Please read the records below and return each line holding the string "dimensions".

━━━ Exercise input ━━━

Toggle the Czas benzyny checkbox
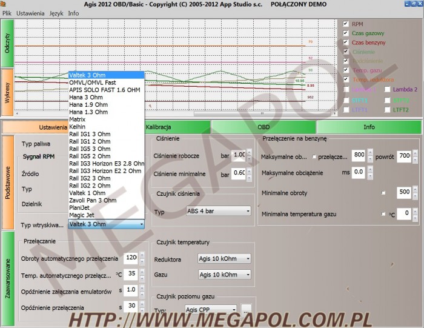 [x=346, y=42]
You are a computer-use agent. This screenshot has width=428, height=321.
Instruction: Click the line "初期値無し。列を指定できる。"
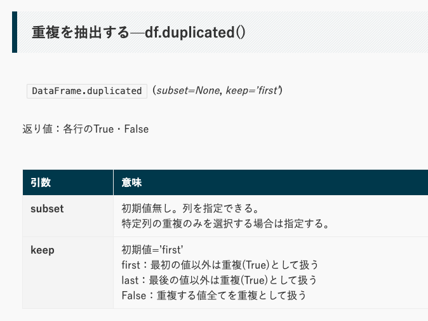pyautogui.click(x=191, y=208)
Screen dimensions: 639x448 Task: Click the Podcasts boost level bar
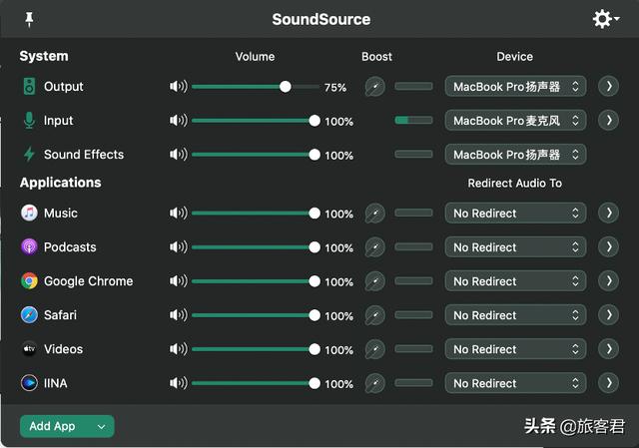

━━━
━━━ Exercise input ━━━

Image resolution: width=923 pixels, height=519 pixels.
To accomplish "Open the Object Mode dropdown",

━━━
━━━ Exercise input ━━━

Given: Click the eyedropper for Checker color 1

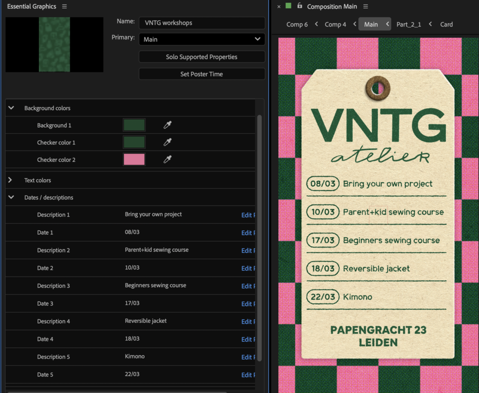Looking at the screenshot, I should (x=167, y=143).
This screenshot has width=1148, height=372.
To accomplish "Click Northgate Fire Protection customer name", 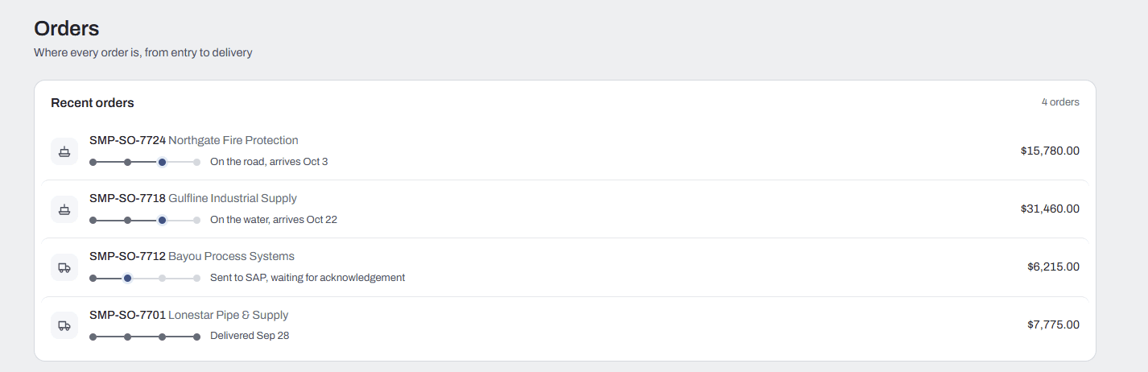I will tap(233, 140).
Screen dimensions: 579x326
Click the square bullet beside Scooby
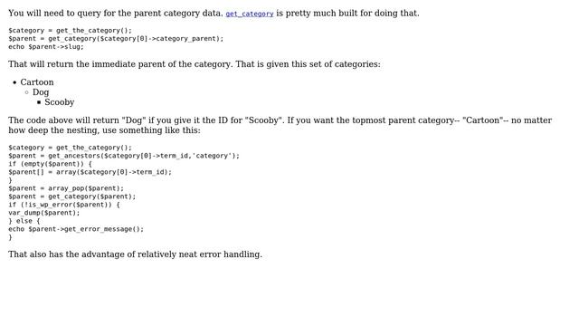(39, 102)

━━━

= Exercise solution =
Screen dimensions: 639x448 Task: Click the Podcasts boost level bar
Screen dimensions: 579x326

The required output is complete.